Heat production by ruminal bacteria in continuous culture and its relationship to maintenance energy

Abstract

Selenomonas ruminantium HD4 and Bacteroides ruminicola B(1)4 were grown in continuous culture with glucose as the energy source, and heat production was measured continuously with a microcalorimeter. Because the bacteria were grown under steady-state conditions, it was possible to calculate complete energy balances for substrate utilization and product formation (cells, fermentation acids, and heat). As the dilution rate increased from 0.04 to 0.60 per h, the heat of fermentation declined from 19 to 2% and from 34 to 8% for S. ruminantium and B. ruminicola, respectively. At slow dilution rates the specific rate of heat production remained relatively constant (135 mW/g [dry weight] or 190 mW/g of protein for S. ruminantium and 247 mW/g [dry weight] or 467 mW/g of protein for B. ruminicola).

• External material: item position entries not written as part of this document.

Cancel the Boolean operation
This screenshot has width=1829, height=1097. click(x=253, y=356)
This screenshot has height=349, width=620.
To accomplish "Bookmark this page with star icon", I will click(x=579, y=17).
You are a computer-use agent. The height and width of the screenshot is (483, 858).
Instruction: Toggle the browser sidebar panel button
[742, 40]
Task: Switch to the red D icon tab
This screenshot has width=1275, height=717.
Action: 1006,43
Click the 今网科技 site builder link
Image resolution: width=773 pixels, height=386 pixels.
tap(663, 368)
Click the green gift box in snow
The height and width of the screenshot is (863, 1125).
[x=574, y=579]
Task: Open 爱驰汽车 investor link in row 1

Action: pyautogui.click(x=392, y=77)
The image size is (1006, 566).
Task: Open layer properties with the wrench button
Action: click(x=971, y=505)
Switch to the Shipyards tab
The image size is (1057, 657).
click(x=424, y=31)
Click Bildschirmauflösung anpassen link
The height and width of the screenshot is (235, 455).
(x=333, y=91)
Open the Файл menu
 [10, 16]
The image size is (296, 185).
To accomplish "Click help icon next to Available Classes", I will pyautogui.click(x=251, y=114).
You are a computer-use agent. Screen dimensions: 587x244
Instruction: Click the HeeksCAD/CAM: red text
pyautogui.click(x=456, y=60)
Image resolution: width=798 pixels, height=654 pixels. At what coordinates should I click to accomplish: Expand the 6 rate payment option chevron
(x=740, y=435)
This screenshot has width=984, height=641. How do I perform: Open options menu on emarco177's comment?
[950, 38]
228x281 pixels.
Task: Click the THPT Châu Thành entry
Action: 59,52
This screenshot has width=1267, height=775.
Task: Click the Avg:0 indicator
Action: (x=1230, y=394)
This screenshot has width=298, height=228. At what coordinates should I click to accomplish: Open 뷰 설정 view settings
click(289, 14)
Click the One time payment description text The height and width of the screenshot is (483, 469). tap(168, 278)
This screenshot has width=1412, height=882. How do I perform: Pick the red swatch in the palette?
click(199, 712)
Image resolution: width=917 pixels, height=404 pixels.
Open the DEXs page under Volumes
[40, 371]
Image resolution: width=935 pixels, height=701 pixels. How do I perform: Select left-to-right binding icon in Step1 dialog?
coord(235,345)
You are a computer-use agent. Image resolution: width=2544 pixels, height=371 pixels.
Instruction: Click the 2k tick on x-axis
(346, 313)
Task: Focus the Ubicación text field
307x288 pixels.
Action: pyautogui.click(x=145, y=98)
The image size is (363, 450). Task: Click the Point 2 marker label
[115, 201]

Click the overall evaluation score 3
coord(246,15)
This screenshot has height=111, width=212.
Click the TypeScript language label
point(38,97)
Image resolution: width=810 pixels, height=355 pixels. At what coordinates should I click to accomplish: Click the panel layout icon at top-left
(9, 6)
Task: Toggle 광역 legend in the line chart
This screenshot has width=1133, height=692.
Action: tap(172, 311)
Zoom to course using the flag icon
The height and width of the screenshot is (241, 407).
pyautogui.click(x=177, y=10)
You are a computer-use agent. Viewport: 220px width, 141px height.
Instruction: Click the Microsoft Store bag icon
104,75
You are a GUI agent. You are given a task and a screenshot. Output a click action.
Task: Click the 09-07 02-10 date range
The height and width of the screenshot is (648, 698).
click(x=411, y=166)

Since the heat due to growth-related functions was small compared to maintenance expenditures, total heat production provided a reasonable estimate of maintenance under glucose-limiting conditions. As the dilution rate was increased, glucose eventually accumulated in the chemostat vessel and the specific rates of heat production increased more than twofold. Pulses of glucose added to glucose-limited cultures (0.167 per h) caused an immediate doubling of heat production and little increase in cell protein. These experiments indicate that bacterial maintenance energy is not necessarily a constant and that energy source accumulation was associated with an increase in heat production.